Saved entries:
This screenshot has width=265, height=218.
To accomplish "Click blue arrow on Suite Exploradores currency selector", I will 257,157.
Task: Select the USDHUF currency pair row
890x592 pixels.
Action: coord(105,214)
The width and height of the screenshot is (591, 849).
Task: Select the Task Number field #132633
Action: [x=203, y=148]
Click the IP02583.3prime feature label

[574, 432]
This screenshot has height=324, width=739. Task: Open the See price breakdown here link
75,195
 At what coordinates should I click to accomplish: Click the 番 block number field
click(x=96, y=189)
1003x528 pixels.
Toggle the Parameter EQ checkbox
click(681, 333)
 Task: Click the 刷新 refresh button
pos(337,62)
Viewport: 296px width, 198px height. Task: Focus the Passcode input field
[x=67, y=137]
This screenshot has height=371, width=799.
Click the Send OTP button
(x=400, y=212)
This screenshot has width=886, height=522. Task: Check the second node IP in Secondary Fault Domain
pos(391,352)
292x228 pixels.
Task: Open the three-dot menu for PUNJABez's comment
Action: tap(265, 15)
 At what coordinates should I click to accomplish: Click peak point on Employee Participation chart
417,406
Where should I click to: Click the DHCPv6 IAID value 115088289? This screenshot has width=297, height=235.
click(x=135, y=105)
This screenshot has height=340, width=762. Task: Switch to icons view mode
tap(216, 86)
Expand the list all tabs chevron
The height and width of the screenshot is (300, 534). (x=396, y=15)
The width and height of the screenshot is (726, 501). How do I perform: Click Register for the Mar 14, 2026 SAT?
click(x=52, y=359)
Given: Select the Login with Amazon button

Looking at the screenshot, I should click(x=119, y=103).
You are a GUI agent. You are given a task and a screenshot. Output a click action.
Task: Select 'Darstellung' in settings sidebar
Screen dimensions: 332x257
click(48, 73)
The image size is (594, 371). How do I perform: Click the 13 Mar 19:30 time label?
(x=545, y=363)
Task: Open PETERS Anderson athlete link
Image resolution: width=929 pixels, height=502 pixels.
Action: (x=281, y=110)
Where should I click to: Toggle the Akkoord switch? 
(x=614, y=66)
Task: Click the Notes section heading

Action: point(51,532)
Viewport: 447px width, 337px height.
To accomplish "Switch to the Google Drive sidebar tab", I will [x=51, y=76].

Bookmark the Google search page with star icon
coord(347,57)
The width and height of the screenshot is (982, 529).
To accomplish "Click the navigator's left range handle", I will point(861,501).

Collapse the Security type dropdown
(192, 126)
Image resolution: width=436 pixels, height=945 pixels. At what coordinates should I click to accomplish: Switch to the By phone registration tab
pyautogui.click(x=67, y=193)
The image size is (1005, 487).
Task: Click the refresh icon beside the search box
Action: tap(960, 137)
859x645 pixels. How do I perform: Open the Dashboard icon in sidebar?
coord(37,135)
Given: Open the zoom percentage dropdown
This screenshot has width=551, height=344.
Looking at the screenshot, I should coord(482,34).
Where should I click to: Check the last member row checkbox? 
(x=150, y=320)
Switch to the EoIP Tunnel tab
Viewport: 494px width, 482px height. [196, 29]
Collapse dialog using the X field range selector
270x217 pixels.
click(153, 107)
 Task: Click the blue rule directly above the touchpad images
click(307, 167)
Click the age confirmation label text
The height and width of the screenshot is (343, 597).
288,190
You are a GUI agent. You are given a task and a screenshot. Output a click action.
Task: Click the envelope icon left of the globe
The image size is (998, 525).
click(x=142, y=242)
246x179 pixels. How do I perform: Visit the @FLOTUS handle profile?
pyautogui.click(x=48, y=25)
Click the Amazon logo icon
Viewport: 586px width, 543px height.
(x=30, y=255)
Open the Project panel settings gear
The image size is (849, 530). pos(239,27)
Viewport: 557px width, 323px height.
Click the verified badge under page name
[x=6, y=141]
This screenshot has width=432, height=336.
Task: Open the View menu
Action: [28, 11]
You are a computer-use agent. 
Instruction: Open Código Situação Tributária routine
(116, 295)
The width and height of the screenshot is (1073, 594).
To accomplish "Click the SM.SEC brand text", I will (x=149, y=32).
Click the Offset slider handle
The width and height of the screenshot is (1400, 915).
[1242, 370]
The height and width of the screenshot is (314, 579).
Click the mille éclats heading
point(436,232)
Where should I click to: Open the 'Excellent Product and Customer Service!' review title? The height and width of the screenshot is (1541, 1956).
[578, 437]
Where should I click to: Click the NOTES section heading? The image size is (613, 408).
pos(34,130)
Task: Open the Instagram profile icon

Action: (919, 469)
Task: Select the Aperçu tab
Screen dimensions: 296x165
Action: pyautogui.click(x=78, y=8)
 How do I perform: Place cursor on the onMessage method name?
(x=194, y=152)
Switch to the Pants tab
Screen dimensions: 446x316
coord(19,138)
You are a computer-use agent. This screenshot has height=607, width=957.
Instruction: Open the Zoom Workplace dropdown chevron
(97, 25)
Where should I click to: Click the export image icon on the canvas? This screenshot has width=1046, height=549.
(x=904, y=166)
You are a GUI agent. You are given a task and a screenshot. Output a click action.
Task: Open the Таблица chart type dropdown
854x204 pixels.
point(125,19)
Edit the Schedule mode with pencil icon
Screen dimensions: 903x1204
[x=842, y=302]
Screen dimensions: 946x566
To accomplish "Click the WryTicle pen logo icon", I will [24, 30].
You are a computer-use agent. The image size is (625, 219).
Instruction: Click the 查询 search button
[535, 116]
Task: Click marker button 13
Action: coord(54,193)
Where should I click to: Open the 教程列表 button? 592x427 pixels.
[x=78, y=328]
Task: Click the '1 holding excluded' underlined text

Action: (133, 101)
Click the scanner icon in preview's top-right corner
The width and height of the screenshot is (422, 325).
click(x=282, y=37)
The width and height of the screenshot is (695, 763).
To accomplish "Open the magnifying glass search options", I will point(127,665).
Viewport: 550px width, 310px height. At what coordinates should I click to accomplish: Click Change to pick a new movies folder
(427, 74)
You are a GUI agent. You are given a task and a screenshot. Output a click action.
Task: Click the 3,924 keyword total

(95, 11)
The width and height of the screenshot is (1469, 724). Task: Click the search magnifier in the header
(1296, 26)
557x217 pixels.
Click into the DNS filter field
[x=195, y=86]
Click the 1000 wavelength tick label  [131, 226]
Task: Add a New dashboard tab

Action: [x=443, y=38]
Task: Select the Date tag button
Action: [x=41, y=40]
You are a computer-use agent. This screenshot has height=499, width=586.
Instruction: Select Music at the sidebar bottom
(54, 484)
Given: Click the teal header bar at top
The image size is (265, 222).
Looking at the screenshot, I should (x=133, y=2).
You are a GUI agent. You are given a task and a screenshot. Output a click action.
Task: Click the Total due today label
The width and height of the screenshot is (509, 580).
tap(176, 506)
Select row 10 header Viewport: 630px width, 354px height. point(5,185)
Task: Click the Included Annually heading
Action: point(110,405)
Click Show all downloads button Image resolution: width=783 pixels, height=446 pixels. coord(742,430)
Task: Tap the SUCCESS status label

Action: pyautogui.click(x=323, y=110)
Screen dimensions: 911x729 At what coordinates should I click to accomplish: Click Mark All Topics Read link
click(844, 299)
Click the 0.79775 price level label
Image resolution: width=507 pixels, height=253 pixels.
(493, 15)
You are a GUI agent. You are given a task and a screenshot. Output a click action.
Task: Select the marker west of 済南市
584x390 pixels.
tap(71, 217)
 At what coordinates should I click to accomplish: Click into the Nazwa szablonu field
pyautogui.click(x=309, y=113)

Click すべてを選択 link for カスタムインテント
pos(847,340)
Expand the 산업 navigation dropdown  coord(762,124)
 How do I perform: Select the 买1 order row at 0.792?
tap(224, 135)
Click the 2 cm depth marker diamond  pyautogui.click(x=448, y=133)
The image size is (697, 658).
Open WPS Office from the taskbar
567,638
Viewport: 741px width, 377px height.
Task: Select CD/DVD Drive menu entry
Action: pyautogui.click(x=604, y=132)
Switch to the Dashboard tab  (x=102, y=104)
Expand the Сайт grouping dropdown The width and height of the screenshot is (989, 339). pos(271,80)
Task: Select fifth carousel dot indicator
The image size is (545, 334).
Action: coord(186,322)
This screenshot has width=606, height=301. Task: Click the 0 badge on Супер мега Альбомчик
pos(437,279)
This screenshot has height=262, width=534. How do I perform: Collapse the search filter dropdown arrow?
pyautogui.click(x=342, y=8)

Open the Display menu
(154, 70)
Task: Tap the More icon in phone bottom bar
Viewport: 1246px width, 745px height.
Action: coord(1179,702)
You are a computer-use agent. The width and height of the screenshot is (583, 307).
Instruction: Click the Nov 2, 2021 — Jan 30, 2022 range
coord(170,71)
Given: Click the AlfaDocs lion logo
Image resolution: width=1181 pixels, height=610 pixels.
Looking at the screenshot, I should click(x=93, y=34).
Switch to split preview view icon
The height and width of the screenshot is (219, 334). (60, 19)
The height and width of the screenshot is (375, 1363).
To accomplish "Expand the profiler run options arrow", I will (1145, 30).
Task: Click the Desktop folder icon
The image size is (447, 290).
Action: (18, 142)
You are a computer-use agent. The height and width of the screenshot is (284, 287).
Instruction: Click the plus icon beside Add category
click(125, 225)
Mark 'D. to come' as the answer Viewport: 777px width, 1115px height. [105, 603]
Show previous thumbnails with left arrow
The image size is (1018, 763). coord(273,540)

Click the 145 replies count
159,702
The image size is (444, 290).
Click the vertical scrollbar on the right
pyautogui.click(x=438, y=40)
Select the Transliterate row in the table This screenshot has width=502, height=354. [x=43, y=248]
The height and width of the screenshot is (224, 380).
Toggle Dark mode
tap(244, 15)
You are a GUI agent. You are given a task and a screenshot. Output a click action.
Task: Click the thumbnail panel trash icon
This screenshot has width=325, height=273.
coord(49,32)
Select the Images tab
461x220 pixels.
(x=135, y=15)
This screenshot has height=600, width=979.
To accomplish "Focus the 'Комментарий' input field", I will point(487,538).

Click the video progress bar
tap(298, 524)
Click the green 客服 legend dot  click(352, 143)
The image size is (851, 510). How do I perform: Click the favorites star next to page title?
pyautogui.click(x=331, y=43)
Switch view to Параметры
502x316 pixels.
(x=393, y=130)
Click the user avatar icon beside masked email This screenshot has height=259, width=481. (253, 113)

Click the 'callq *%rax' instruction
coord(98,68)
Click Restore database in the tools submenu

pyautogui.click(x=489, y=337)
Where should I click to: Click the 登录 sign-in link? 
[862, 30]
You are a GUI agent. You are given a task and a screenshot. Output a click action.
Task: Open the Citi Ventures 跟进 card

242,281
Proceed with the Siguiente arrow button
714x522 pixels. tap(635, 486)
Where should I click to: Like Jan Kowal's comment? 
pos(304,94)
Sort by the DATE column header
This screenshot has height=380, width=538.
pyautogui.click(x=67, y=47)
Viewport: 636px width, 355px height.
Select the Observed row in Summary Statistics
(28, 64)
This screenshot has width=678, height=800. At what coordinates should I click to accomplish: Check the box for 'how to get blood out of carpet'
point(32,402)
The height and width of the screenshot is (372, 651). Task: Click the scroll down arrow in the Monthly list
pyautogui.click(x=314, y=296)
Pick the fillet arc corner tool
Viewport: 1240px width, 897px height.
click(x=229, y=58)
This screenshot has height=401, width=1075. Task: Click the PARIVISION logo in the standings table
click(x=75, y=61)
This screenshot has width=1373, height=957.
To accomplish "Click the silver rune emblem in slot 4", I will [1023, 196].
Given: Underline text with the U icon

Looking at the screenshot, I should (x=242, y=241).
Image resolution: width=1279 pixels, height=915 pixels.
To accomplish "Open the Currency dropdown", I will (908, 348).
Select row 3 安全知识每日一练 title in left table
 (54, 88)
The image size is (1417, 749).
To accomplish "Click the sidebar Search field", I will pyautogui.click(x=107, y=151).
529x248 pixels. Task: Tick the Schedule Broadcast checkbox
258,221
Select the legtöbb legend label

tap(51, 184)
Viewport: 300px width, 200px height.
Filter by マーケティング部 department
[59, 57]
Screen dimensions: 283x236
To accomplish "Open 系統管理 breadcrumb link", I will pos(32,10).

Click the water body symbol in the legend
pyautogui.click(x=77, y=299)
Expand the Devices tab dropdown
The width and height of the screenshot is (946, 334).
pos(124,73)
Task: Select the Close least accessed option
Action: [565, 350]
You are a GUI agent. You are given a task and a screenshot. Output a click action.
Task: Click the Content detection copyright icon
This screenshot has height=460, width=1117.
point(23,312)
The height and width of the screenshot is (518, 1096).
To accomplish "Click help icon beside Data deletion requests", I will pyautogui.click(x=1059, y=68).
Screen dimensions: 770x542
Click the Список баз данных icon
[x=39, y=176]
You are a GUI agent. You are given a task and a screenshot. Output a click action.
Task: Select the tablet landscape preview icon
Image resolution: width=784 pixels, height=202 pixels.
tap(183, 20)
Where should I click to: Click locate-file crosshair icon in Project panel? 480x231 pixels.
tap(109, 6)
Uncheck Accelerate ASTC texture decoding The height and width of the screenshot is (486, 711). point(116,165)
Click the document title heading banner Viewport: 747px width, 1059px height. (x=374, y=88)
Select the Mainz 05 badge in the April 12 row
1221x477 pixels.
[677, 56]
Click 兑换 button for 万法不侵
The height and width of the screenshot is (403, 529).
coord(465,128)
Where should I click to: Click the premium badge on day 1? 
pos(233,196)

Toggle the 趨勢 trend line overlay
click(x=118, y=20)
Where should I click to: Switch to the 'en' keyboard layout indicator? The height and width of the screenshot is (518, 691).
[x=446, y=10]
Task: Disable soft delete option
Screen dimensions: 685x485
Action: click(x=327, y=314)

- **Assigned task**: For each line of the entries that includes "selector", show that line.

- **Solution to the problem**:
To accomplish "Click blue arrow on Suite Exploradores currency selector", I will 257,157.
Collapse dialog using the X field range selector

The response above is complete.